» **WORK TO COMPLETE**: In the lock-up provisions, what is the longest the Lock-Up Period can run after the Closing?

NOW, THEREFORE, in consideration
of the premises set forth above, which are incorporated in this Agreement as if fully set forth below, and for other good and valuable
consideration, the receipt and sufficiency of which are hereby acknowledged, and intending to be legally bound hereby, the parties hereby
agree as follows:
1. Lock-Up
Provisions.
(a) Holder
hereby agrees not to, during the period (the “Lock-Up Period”) commencing from the Closing and ending on the
earliest of (x) the six (6) month anniversary of the date of the Closing, (y) the date on which the closing price of Pubco Ordinary Shares
on Nasdaq (or any other principal stock exchange or quotation service on which the Pubco Ordinary Shares are then traded) is at least
one-hundred and ten percent (110%) of the Per KAVL Share Price for twenty (20) out of thirty (30) consecutive Trading Days commencing
after the Closing, and (z) the date after the Closing on which Pubco consummates a liquidation, merger, share exchange, reorganization
or other similar transaction with an unaffiliated third party that results in all of Pubco’s shareholders having the right to exchange
their equity holdings in Pubco for cash, securities or other property: (i) lend, offer, pledge, hypothecate, encumber, donate, assign,
sell, contract to sell, sell any option or contract to purchase, purchase any option or contract to sell, grant any option, right or warrant
to purchase, or otherwise transfer or dispose of, directly or indirectly, any Restricted Securities, (ii) enter into any swap or
other arrangement that transfers to another, in whole or in part, any of the economic consequences of ownership of the Restricted Securities,
or (iii) publicly disclose the intention to do any of the foregoing, whether any such transaction described in clauses (i), (ii)
or (iii) above is to be settled by delivery of Restricted Securities or other securities, in cash or otherwise (any of the foregoing described
in clauses (i), (ii) or (iii), a “Prohibited Transfer”). Notwithstanding the foregoing, from and after the three
(3) month anniversary of the date of Closing until the end of the Lock-Up Period, Holder shall be permitted to sell or transfer Restricted
Securities each Trading Day in an aggregate amount no greater than ten percent (10%) of the trading volume of the Pubco Ordinary Shares
as reported on Bloomberg, LP for the prior Trading Day (as such trading volume is equitably adjusted for stock splits, stock dividends,
reorganizations and recapitalizations after the Closing), and any such sales or transfers shall not be a Prohibited Transfer hereunder.

» **PROVIDED DATA**:

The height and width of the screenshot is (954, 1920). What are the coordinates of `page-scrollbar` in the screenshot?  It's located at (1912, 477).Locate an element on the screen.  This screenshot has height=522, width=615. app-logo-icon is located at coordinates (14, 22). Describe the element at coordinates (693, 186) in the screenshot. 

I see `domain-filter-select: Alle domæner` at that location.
* * *
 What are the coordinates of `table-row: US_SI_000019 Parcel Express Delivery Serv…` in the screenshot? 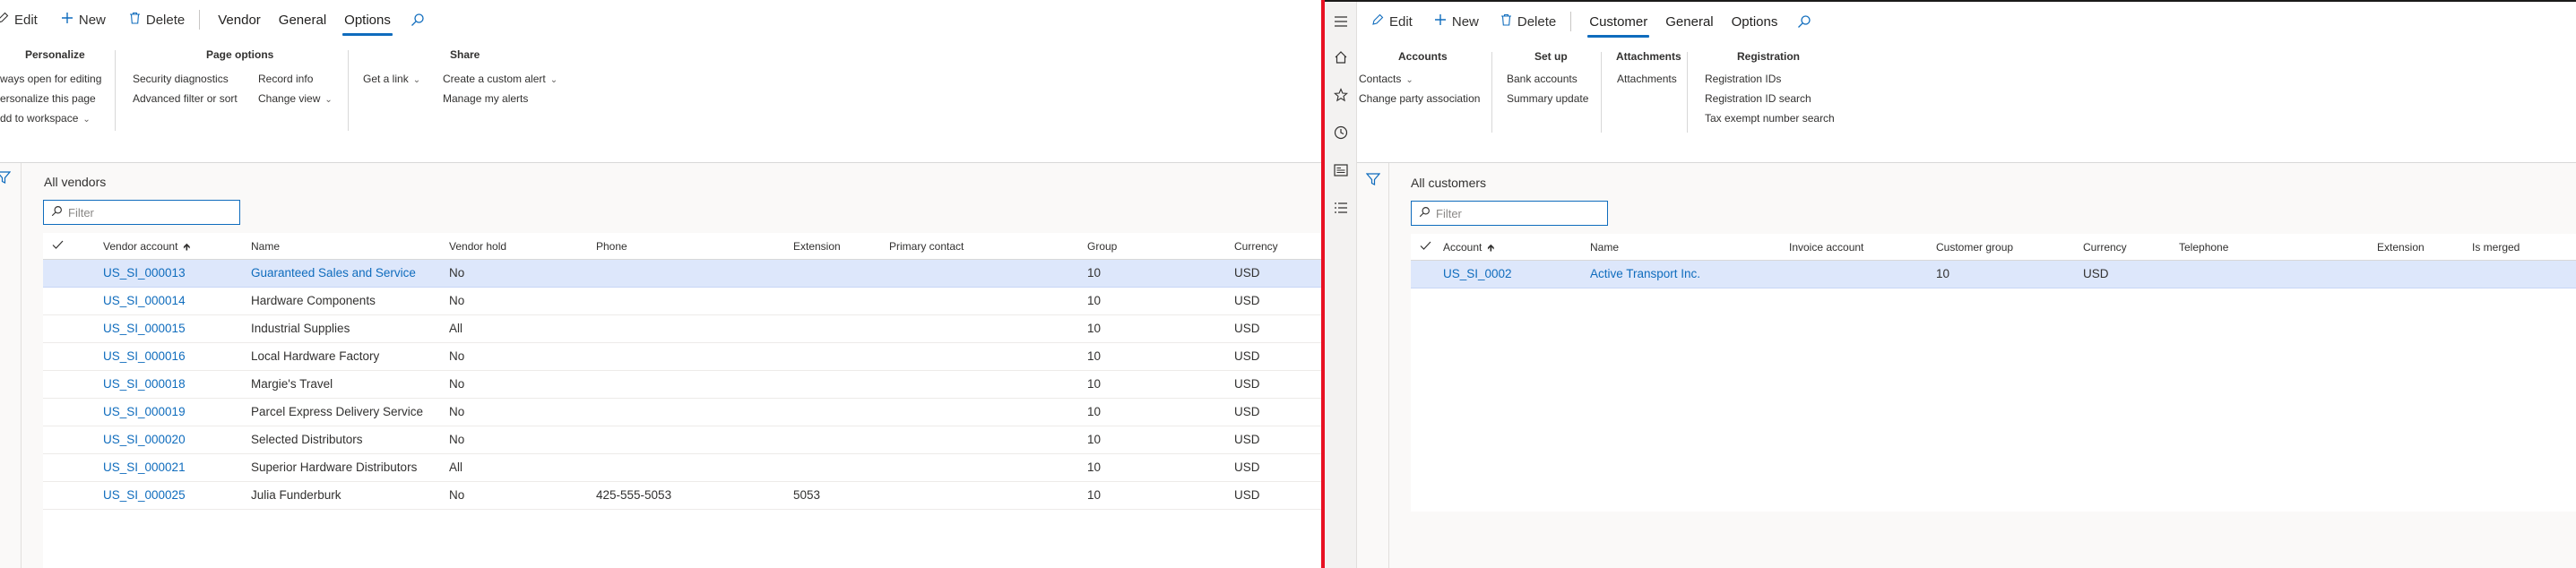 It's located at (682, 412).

» **ANSWER TO THIS PROBLEM**: Six months: it ends no later than the six (6) month anniversary of the date of the Closing.